In 2003 I switched to Linux and had to use Wine to keep birthday reminder running. I wrote birthday reminder 3, this time in Java - it ran on my computers, my parent's Mac and other people's windows boxes. Unfortunately, it never reached the full functionality of its predecessor and thus stayed at version 2.95.
birthday reminder was made to run whenever you startup your computer; an event that I rarely do since 2006. Close the lid - the computer sleeps. Open it, it's awake. With rare startups, birthday reminder was invoked very seldomly, losing its usefulness.
bdrem
The only thing I regularly do is - apart from using the terminal - to check my mails. birthday reminder by e-mail was born.
Since I use an LDAP address book, a LDAP source driver was added. At work we use a proprietary CRM, so I added a generic SQL driver to be able to get reminders about our customer's birthdays.
bdrem is able to send emails. For text-only mail clients an ASCII table with upcoming events is included, generated with Console_Table. Mails also contain a colorful HTML table. The MIME mail is composed with Mail_mime.
.phar
bdrem is distributed as a .phar file, containing all dependencies. No need to install anything; just run
$ php bdrem.phar
In 2011 I wrote about working with .phar files, and now I did actually use ideas from that blog post:
- $ php bdrem.phar --help
- Show help
- $ php bdrem.phar config
- Extract default configuration file
- $ php bdrem.phar readme
- Show README
Dependencies
I use phing to automatically build the .phar file. Since I wanted to include all dependencies, I had to make some patches to copy pear package contents (#271, #272, #273, #274) and to make .phar generation work properly (#268). While being at it, I improved phing's documentation and made it more usable (#266, #269, #270).

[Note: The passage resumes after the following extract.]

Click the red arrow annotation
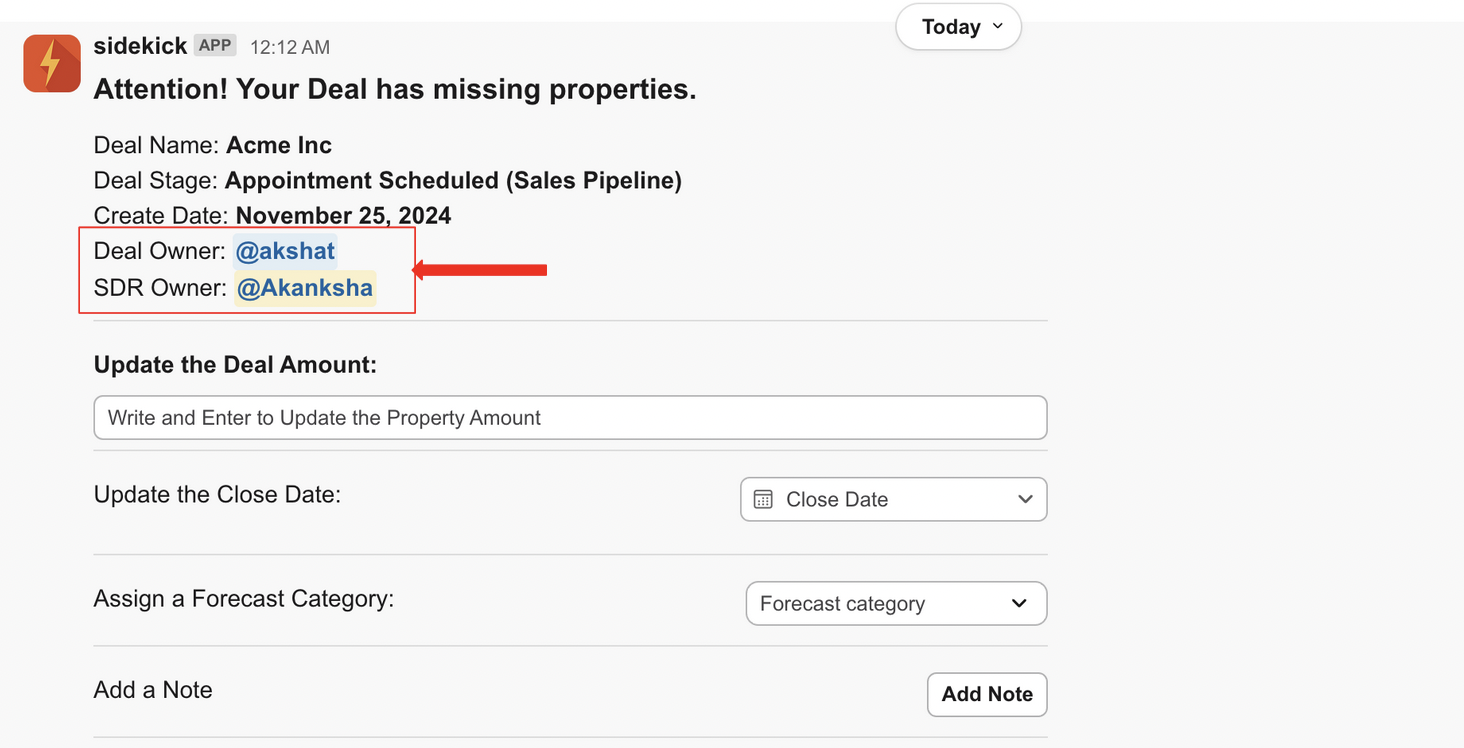This screenshot has height=748, width=1464. pos(480,269)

With all the patches in place, I can collect my dependencies with that code:
<target name="collectdeps" description="Copy package dependencies to lib/"> <delete dir="lib/"/> <mkdir dir="lib/"/> <pearPackageFileset id="dep-Console_Color2" package="pear.php.net/Console_Color2"/> <pearPackageFileset id="dep-Mail_mime" package="pear.php.net/Mail_mime"/> <pearPackageFileset id="dep-PEAR" package="pear.php.net/PEAR"> <include name="PEAR/Exception.php"/> <include name="PEAR.php"/> <include name="PEAR5.php"/> </pearPackageFileset> <copy todir="lib/"> <fileset refid="dep-Console_Color2"/> <fileset refid="dep-Mail_mime"/> <fileset refid="dep-PEAR"/> </copy> </target>
and generate the .phar file with this code:
<delete file="${pharfile}"/> <pharpackage basedir="${phing.dir}" destfile="${pharfile}" stub="${phing.dir}/src/phar-stub.php" alias="bdrem.phar" > <fileset refid="fs.phar"/> </pharpackage>
.phar with Apache
Debian's Apache does not handle .phar files automatically, even though I reported the issue in 2011. So now I made a patch and attached it to the report in the hope that it will get included some day.

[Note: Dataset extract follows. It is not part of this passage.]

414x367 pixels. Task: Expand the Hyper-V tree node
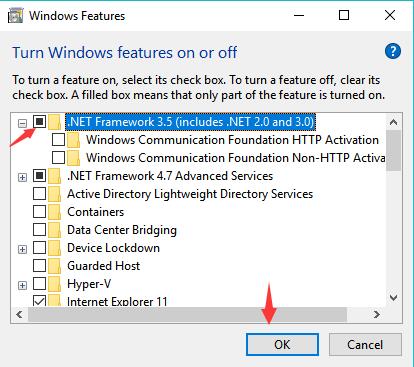tap(22, 285)
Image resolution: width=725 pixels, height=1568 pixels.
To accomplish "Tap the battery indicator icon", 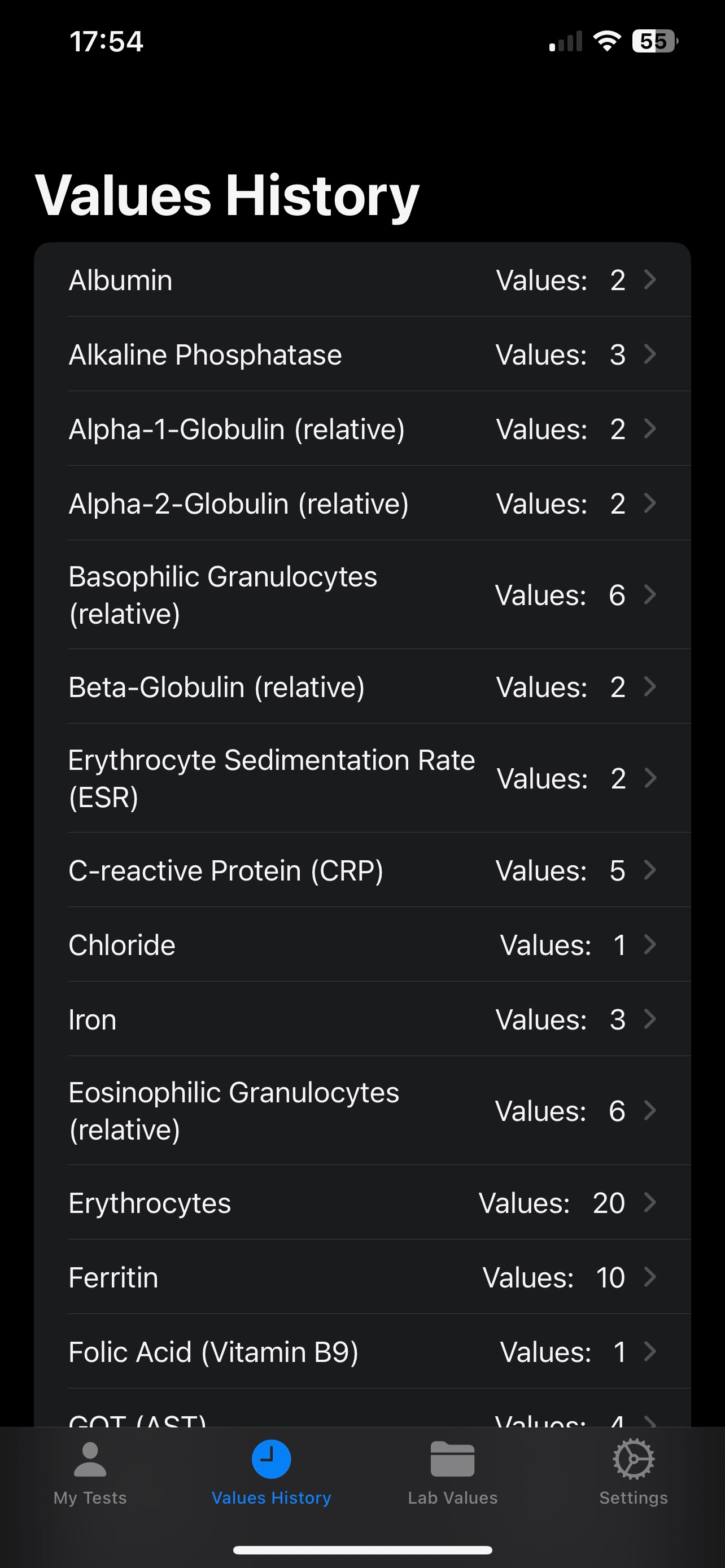I will [x=655, y=41].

In the meantime, simply replace the following line in /etc/apache2/mods-enabled/php5.conf:
-<FilesMatch ".+\.ph(p[345]?|t|tml)$"> +<FilesMatch ".+\.ph(ar(|\.bz2|\.gz|\.zip)|p[345]?|t|tml)$">
This makes Apache handle .phar, .phar.gz, phar.bz2 and phar.zip files.
phar stub
I determined that there is no need to use the default phar stub anymore; it was made to provide compatibility with PHP versions that do not support Phar natively. Since Phar is part of PHP's core since 5.3, you can ignore those 37kiB additional code and rather use a minimal custom stub.
webPhar bug
bdrem.phar worked fine on my development machine, but when deploying it to my home server that runs Debian 7 with the default PHP 5.4.4 under lighttpd, I got the ASCII instead of the HTML birthday table in my browser. It seems that Phar::webPhar has a bug that I had to work around with a custom SAPI name check.
Conclusion
After some weeks of coding, I have a beautiful birthday reminder that's accessible via console, web browser, email client and iCalendar.
Phing, Debian and PHP_DocBlockGenerator got some patches that made the world a bit better.
Get it or have a look at the AGPLv3-licensed source code (mirror).